Comissão técnica afiada
Outro ponto pouco falado, mas essencial, é a montagem da comissão. A presença de Steve Holland, por exemplo, é vista internamente como um acerto enorme. Experiente e respeitado, ele trouxe organização e leitura de jogo.
Além disso, nomes como Jonathan Woodgate e Jonny Evans têm papel direto no desenvolvimento defensivo, enquanto Travis Binnion trabalha mais próximo do setor ofensivo.
É uma divisão clara de funções, algo que nem sempre existiu no United recente. Não é só sensação: os números confirmam a evolução. São 23 pontos em 10 jogos, a melhor campanha da Premier League no período. Um salto que recolocou o United na briga direta pelo G-4 (ou até G-5, dependendo das vagas inglesas na Champions).
E o mais importante: vitórias em jogos grandes.

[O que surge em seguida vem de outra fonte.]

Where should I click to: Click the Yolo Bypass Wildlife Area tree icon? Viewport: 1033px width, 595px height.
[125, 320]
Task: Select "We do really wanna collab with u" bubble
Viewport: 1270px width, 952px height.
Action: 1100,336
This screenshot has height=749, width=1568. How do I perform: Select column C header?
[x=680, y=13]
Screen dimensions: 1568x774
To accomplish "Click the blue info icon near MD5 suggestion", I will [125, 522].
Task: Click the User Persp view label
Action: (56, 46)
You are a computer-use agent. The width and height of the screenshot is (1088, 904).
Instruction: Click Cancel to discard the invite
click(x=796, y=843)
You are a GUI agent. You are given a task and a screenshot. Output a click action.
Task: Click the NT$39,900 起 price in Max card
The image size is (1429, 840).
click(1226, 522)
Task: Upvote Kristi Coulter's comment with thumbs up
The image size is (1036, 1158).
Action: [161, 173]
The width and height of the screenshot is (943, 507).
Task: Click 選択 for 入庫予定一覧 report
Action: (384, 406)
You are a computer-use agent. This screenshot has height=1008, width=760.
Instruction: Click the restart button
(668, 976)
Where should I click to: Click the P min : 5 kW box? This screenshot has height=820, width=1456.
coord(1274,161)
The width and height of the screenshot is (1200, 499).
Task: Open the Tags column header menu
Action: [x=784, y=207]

O triunfo sobre o Arsenal teve um peso simbólico enorme. Mostrou que o time não estava apenas “ganhando de quem dava”, mas competindo de verdade com os melhores.
E agora, o dilema?
Com o desempenho em alta, surge a pergunta inevitável: Carrick deve ser efetivado?
A diretoria, liderada por Omar Berrada, ainda mantém cautela. Depois da aposta em Amorim, há uma preocupação clara em não tomar decisões precipitadas. Mas o cenário começa a mudar. Outros nomes no mercado perdem força, ficam indisponíveis ou simplesmente deixam de ser unanimidade. E enquanto isso, Carrick segue entregando resultado.
Claro, ainda existem dúvidas legítimas. Como ele lidaria com uma temporada completa, com calendário cheio, pressão constante e menos tempo para treinar? É um ponto importante.
Mas, no futebol, o momento pesa e muito. No fim das contas, o trabalho de Michael Carrick até aqui mostra algo quase óbvio, mas frequentemente ignorado: nem sempre é preciso revolucionar. Às vezes, ajustar posicionamentos, dar confiança ao elenco e criar um ambiente saudável já muda tudo.
O Manchester United ainda não chegou lá. Mas, considerando de onde saiu, estar brigando por Champions League já é, por si só, uma reviravolta enorme. E se continuar assim, aquela “solução provisória” pode muito bem virar permanente. Porque, no futebol, tem coisa que não se explica muito, só funciona.